◆ Supplied text
Bourlamaque was by turns the third- and second-highest ranking French officer in Canada during the French and Indian War. He distinguished himself in several major actions and is regarded as one of the most competent officers of his grade.

François-Charles de Bourlamaque was born in Paris around 1716. His father, Jean-François Bourlamaque, a French officer of Italian descent, served as a captain of grenadiers in the Dauphin Regiment and died at the Battle of Parma in 1734. Bourlamaque joined his father’s regiment five years later, rose steadily through competence, and became a captain in 1745. Although an infantry officer, he apparently developed an intimate interest in, and understanding of, military engineering. It is for accomplishments in this field that he is best remembered.

Over the course of several years, Bourlamaque was actively employed during the War of the Austrian Succession and participated in the Battles of Fontenoy in 1745 and Rocourt in 1746. In 1755, he received a monetary award for helping to improve infantry drillbooks. On March 11, 1756, Bourlamaque gained promotion to colonel and was assigned to service in New France. In this capacity he became the third-ranking officer of regular forces in Canada, behind Gen. Louis- Joseph Montcalm and Brigadier François Levis. After receiving the prestigious Cross of St. Louis, he departed Brest in April 1756 and arrived at Quebec the following May.

◆ Input material

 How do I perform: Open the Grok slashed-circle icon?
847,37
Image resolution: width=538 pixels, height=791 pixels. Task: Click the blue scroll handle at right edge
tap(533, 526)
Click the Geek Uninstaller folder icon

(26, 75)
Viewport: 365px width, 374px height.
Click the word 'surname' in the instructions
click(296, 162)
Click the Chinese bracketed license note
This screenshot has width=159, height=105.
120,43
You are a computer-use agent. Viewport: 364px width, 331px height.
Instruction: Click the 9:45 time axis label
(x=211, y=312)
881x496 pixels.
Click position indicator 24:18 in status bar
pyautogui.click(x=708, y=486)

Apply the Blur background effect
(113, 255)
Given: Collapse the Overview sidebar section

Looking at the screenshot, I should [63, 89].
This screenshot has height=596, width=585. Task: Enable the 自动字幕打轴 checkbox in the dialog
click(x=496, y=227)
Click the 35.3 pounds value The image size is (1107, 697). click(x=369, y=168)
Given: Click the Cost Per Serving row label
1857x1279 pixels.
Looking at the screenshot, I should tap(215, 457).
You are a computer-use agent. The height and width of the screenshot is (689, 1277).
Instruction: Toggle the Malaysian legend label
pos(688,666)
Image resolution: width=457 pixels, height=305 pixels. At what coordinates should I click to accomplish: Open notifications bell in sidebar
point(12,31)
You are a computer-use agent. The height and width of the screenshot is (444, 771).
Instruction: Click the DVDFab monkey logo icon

◆ Exercise tasks
a – Duplicate the stretch of the Bourlamaque passage from "Bourlamaque was by" through "is best remembered.".
b – In the entries, swap "computer-use agent" for "desktop assistant" across the stretch from the line containing "is (689, 1277)." through the end of the entries, and return only those lines.

◆ Responses
a –
Bourlamaque was by turns the third- and second-highest ranking French officer in Canada during the French and Indian War. He distinguished himself in several major actions and is regarded as one of the most competent officers of his grade.

François-Charles de Bourlamaque was born in Paris around 1716. His father, Jean-François Bourlamaque, a French officer of Italian descent, served as a captain of grenadiers in the Dauphin Regiment and died at the Battle of Parma in 1734. Bourlamaque joined his father’s regiment five years later, rose steadily through competence, and became a captain in 1745. Although an infantry officer, he apparently developed an intimate interest in, and understanding of, military engineering. It is for accomplishments in this field that he is best remembered.

b –
You are a desktop assistant. The height and width of the screenshot is (689, 1277).
Instruction: Toggle the Malaysian legend label
pos(688,666)
Image resolution: width=457 pixels, height=305 pixels. At what coordinates should I click to accomplish: Open notifications bell in sidebar
point(12,31)
You are a desktop assistant. The height and width of the screenshot is (444, 771).
Instruction: Click the DVDFab monkey logo icon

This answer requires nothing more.